Records supplied below:

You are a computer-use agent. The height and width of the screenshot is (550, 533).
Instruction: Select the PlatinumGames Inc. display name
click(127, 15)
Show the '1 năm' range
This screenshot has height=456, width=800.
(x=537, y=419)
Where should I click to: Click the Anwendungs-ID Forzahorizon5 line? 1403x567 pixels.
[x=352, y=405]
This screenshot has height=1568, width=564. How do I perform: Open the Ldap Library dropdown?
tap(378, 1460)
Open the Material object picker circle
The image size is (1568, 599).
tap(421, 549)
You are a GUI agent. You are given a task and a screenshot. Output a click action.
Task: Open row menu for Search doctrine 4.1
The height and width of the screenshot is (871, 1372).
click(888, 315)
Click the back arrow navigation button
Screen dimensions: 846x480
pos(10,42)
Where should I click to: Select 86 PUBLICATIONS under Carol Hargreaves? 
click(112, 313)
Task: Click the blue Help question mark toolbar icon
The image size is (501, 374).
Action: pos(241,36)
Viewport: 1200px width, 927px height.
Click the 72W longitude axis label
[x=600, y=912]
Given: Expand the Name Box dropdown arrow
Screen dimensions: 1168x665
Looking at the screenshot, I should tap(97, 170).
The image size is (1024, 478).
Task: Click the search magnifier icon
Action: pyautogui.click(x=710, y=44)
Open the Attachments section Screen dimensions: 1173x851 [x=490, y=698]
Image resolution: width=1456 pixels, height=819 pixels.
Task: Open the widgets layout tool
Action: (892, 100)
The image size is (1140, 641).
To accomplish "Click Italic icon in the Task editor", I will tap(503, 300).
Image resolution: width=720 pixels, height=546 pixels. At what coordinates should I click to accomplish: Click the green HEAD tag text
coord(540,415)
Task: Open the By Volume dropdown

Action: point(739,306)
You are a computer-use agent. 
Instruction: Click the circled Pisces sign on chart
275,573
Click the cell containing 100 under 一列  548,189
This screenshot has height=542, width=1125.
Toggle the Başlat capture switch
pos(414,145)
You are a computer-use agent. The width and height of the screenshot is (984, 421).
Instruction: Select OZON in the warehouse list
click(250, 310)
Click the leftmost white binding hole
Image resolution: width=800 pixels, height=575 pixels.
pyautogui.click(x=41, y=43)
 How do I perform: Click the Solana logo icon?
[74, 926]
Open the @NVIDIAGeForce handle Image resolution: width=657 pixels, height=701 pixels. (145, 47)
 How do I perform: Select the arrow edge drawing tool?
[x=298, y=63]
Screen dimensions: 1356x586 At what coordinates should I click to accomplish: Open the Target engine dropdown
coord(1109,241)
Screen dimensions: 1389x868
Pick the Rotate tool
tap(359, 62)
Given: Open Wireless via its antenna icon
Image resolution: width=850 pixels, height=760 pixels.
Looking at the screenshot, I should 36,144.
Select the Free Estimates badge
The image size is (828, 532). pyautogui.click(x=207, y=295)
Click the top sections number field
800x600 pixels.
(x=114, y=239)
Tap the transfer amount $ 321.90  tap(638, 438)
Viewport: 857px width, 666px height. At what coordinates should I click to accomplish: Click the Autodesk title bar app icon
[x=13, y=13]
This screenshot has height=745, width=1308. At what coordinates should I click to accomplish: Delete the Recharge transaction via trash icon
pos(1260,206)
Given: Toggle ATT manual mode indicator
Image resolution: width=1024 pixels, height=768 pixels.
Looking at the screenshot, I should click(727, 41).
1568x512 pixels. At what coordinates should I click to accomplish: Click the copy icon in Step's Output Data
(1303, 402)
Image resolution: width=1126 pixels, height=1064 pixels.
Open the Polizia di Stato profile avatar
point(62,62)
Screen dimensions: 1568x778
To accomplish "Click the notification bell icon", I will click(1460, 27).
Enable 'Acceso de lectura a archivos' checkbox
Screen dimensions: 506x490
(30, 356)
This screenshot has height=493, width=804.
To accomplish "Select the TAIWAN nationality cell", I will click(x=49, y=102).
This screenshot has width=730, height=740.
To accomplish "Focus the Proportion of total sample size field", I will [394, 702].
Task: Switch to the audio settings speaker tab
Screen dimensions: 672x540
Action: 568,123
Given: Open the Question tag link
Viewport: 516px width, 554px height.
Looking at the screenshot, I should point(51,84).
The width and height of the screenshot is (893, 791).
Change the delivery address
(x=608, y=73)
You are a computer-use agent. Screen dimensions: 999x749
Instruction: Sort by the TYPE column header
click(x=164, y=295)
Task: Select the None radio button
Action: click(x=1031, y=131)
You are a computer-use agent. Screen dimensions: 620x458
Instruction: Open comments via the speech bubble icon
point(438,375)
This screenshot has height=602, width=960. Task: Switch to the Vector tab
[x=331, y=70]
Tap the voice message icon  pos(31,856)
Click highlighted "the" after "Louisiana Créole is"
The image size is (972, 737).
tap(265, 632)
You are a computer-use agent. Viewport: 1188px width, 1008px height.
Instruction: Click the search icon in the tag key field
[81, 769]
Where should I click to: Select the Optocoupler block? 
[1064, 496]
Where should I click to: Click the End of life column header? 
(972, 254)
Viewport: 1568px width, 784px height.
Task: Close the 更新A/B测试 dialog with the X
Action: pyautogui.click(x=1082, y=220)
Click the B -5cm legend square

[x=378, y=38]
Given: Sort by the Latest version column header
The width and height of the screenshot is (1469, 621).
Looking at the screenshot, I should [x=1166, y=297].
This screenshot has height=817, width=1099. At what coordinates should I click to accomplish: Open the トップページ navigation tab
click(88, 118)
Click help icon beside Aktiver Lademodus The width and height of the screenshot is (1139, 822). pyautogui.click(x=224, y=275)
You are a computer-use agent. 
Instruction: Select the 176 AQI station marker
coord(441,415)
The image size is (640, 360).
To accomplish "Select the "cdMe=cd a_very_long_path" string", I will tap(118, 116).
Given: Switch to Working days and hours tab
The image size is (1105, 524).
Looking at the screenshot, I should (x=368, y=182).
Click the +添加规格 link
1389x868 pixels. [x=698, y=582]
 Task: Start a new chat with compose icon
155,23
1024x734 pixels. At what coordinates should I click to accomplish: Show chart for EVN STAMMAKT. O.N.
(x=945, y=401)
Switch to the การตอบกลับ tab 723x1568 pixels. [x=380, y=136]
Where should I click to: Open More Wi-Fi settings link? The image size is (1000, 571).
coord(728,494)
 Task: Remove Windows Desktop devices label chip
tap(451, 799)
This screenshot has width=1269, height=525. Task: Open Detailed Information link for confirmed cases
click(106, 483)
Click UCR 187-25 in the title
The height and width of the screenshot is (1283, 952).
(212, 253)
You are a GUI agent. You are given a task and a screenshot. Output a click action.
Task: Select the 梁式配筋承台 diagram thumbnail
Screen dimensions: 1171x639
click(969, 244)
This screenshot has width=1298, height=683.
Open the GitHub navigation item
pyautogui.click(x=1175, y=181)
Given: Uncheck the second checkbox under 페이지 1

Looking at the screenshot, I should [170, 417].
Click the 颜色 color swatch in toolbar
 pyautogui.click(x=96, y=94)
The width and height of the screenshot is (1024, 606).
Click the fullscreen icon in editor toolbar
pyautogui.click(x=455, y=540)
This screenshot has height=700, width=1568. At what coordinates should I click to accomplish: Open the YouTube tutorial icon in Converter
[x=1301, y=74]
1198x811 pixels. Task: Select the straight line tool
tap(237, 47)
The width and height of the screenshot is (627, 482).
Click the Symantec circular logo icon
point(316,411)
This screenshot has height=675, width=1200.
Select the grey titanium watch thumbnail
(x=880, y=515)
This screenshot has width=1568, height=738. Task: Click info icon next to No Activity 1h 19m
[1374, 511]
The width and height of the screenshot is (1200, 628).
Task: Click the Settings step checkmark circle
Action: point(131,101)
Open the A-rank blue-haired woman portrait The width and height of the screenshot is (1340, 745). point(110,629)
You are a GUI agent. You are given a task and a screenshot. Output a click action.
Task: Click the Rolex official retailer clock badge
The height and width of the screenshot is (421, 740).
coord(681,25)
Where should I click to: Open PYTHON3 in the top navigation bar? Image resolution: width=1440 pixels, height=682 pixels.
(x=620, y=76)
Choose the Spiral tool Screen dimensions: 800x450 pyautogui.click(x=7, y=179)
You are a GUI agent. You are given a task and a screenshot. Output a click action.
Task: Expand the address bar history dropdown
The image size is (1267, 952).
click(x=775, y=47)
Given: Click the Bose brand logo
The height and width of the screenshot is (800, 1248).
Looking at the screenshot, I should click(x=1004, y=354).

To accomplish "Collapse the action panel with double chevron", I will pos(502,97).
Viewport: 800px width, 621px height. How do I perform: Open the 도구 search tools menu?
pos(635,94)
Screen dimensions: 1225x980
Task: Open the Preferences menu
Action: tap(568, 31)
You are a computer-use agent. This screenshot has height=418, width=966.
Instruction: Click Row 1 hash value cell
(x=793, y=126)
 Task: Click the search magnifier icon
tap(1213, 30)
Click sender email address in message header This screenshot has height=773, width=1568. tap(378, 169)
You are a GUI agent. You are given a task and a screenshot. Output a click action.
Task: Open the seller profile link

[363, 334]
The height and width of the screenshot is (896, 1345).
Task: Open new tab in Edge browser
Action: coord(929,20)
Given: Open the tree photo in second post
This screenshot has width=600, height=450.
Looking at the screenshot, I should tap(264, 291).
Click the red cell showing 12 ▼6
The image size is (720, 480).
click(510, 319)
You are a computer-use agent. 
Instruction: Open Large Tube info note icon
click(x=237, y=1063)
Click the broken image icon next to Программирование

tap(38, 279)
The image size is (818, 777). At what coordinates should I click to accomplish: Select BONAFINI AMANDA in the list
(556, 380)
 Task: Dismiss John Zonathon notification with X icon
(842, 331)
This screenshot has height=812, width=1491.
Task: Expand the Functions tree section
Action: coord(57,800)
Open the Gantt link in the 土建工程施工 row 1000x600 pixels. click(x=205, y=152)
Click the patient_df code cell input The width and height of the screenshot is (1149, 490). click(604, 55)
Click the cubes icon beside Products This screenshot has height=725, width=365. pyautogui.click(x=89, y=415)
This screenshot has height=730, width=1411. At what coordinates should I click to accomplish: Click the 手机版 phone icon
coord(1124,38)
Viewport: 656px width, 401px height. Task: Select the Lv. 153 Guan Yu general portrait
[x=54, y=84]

End of Records supplied.

**Exercise prompt:** Find "The width and height of the screenshot is (1469, 621)." in the entries above and copy that whole line exactly, then each line after it through the line that contains "This screenshot has width=1298, height=683.".

**Exercise output:**
The width and height of the screenshot is (1469, 621).
Looking at the screenshot, I should [x=1166, y=297].
This screenshot has height=817, width=1099. At what coordinates should I click to accomplish: Open the トップページ navigation tab
click(88, 118)
Click help icon beside Aktiver Lademodus The width and height of the screenshot is (1139, 822). pyautogui.click(x=224, y=275)
You are a computer-use agent. 
Instruction: Select the 176 AQI station marker
coord(441,415)
The image size is (640, 360).
To accomplish "Select the "cdMe=cd a_very_long_path" string", I will tap(118, 116).
Given: Switch to Working days and hours tab
The image size is (1105, 524).
Looking at the screenshot, I should (x=368, y=182).
Click the +添加规格 link
1389x868 pixels. [x=698, y=582]
 Task: Start a new chat with compose icon
155,23
1024x734 pixels. At what coordinates should I click to accomplish: Show chart for EVN STAMMAKT. O.N.
(x=945, y=401)
Switch to the การตอบกลับ tab 723x1568 pixels. [x=380, y=136]
Where should I click to: Open More Wi-Fi settings link? The image size is (1000, 571).
coord(728,494)
 Task: Remove Windows Desktop devices label chip
tap(451, 799)
This screenshot has width=1269, height=525. Task: Open Detailed Information link for confirmed cases
click(106, 483)
Click UCR 187-25 in the title
The height and width of the screenshot is (1283, 952).
(212, 253)
You are a GUI agent. You are given a task and a screenshot. Output a click action.
Task: Select the 梁式配筋承台 diagram thumbnail
Screen dimensions: 1171x639
click(969, 244)
This screenshot has width=1298, height=683.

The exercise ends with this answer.